A distanza di anni risulta evidente che il film di Moretti fosse piuttosto una pellicola di costume a caldo su una società confusa, polarizzata e divisa tra berlusconisti e antiberlusconisti. C’era anche Massimiliano Ferramondo, allora caporedattore dell’edizione italiana di Rolling Stone tra i docenti del workshop di piazza San Fedele. Ferramondo era uno di quelli che ce l’avevano fatta dopo una gavetta presso l’officina di Canova nella redazione di duel prima che diventasse duellanti.

Fu proprio lui a proporre la visione di un film a sorpresa e in anteprima: Sangue – La morte non esiste, opera prima di Libero de Rienzo. Duellanti non esiste più da un pezzo e anche De Rienzo se ne è andato a luglio scorso in circostanze ormai chiarite. Una costante accomunava tutti i coccodrilli e gli articoli più o meno speculativi sulla scomparsa dell’artista napoletano: De Rienzo, o semplicemente “Picchio” per i collaboratori più stretti, è e sarà ricordato dai più come attore per le sue interpretazioni in Fortapàsc (2009), e in misura minore, in Santa Maradona (2001).

Del suo unico lungometraggio non vi è neppure traccia nelle brevi incursioni da parte della stampa nella sua biografia quando si è trovata a scrivere della sua morte improvvisa.

Promosso in modo scherzoso a colpi di citofono dai suoi due protagonisti – l’artista visiva Emanuela Barilozzi e un giovanissimo e sfavillante Elio Germano – qualche mese prima dell’uscita in pochissime sale, Sangue – La morte non esiste è stato girato con meno di 500 mila euro. Soltanto la sua diffusione in dvd come allegato di Ciak l’anno successivo ha dato al film un pizzico di quella visibilità che avrebbe meritato.

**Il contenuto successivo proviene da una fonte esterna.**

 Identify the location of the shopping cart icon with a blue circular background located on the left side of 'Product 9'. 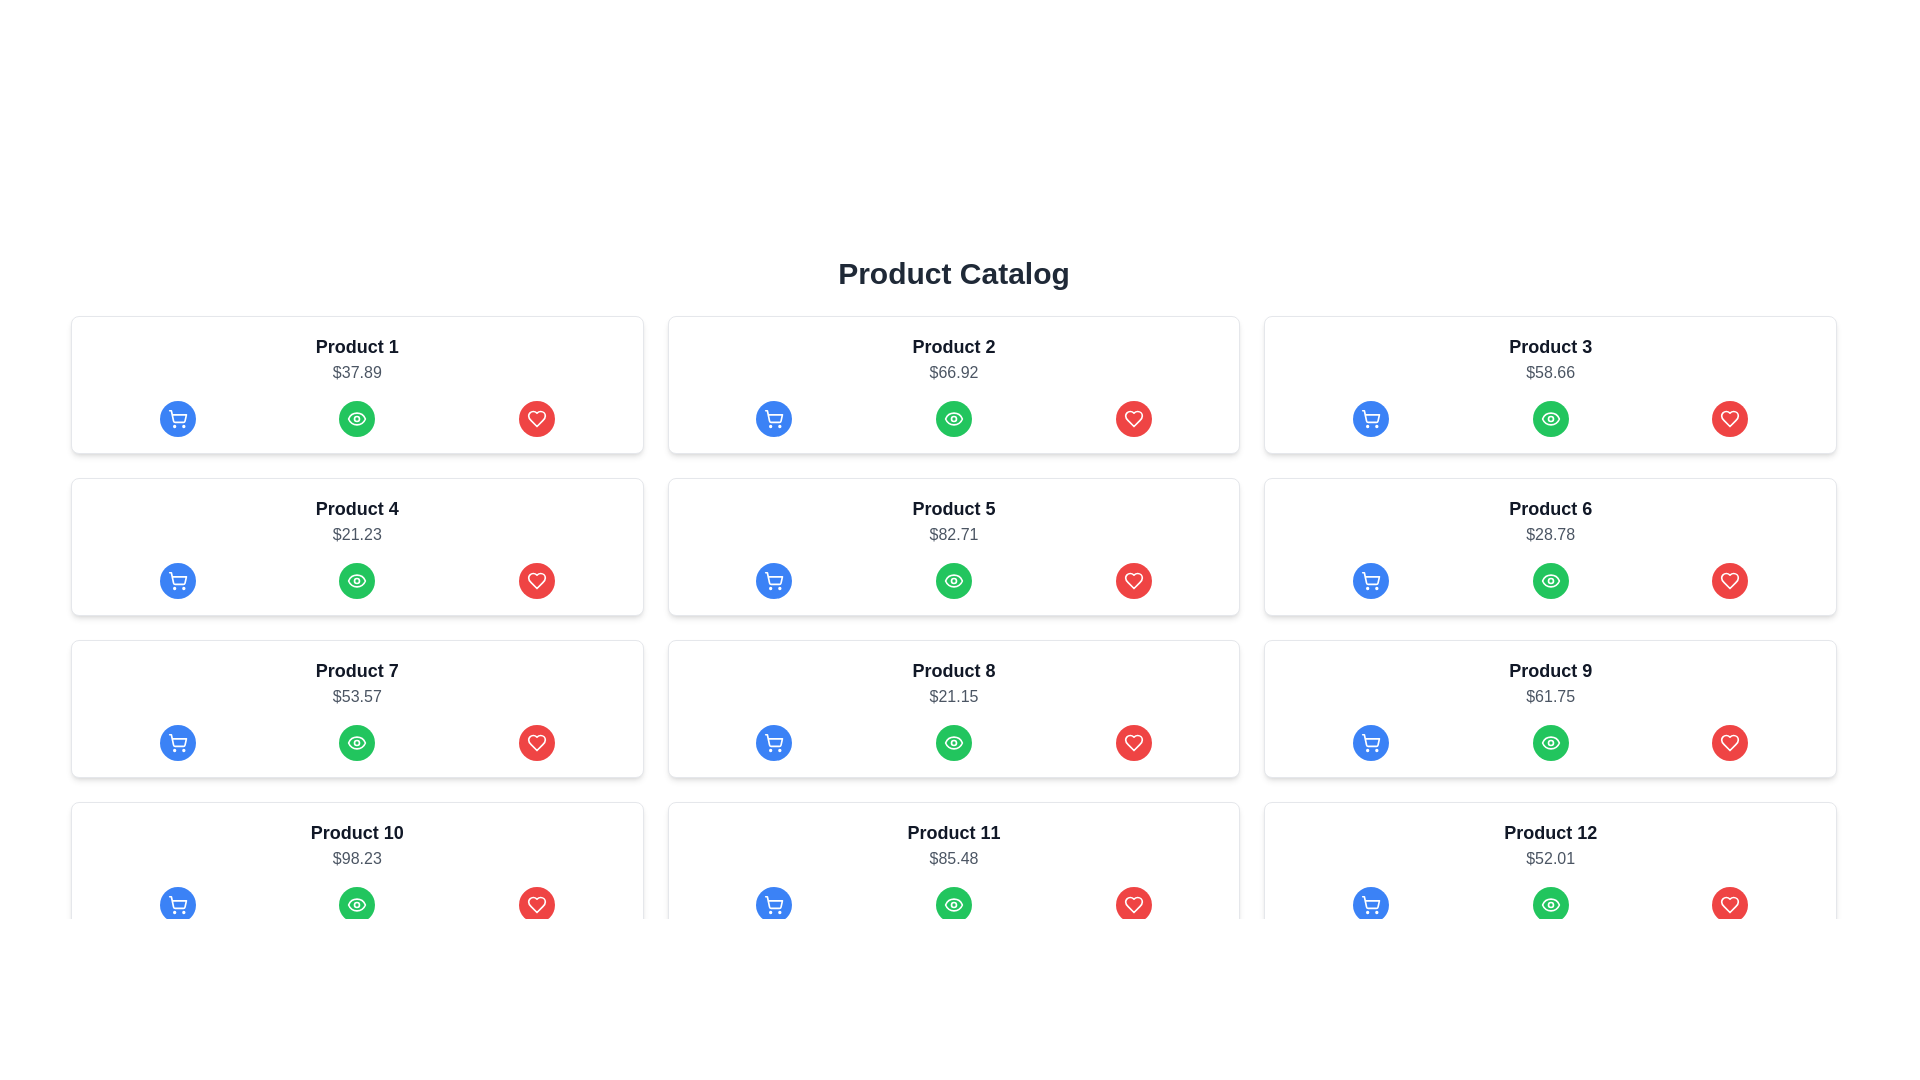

La narrazione si articola in tre atti che raccontano del rapporto incestuoso tra i fratellastri Stella e Yuri, lei sul sul punto di partire oltreoceano per studiare danza, lui invece pronto a tarparle le ali pur di continuare ad averla accanto a sé. Il film fu criticato per un epilogo grottesco in una chiesa, fatto di dialoghi talmente anti-tutto da risultare ingessanti.

«Qualcuno ha detto che Picchio è come uno squalo, che quando sente l’odore del sangue si getta all’attacco: vedendo che le cose sul set funzionavano, e noi tutti gli andavamo dietro, si è buttato a capofitto e molte cose gli sono scappate di mano, perché appunto le ha volute prendere tutte in mano. Forse è un po’ troppo per un esordiente», aveva confessato allora in un’intervista la Barilozzi che sembra ormai aver abbandonato la recitazione. E questo “troppo” il quid del primo e solo lungometraggio di De Rienzo realizzato con pochi mezzi e «una linea del desiderio altissimo».

Germano aveva scelto di abbracciare il “troppo” inseguito da De Rienzo spendendosi senza riserve nei panni di un personaggio in fuga da tutto e da tutti e che «ama le zanzare forse solo perché tutti le odiano». Yuri trasuda in nuce il malessere del Leopardi che Germano andrà poi a interpretare in Il giovane favoloso (2014) di Mario Martone.

«Per le persone che non sanno cos’è Sangue, io ci tenevo a dire che questo film rappresenta un’idea di cinema forte, un’idea di arte vera, una modalità di stare al mondo», ha raccontato Germano in una proiezione romana presso il Cinema America per un omaggio postumo al collega.

Sangue – La morte non esiste sembra il film di un regista a cui il tempo ha dato una sola opportunità di girare. E cosi è stato. Si tratta di uno splendido esempio di cinema da ultimo desiderio, di chi vuole mettere in scena tutto e subito senza guardare al domani, di chi sa che la morte esiste. Chissà se De Rienzo non avesse ancora un altro “ultimo film” nel cassetto.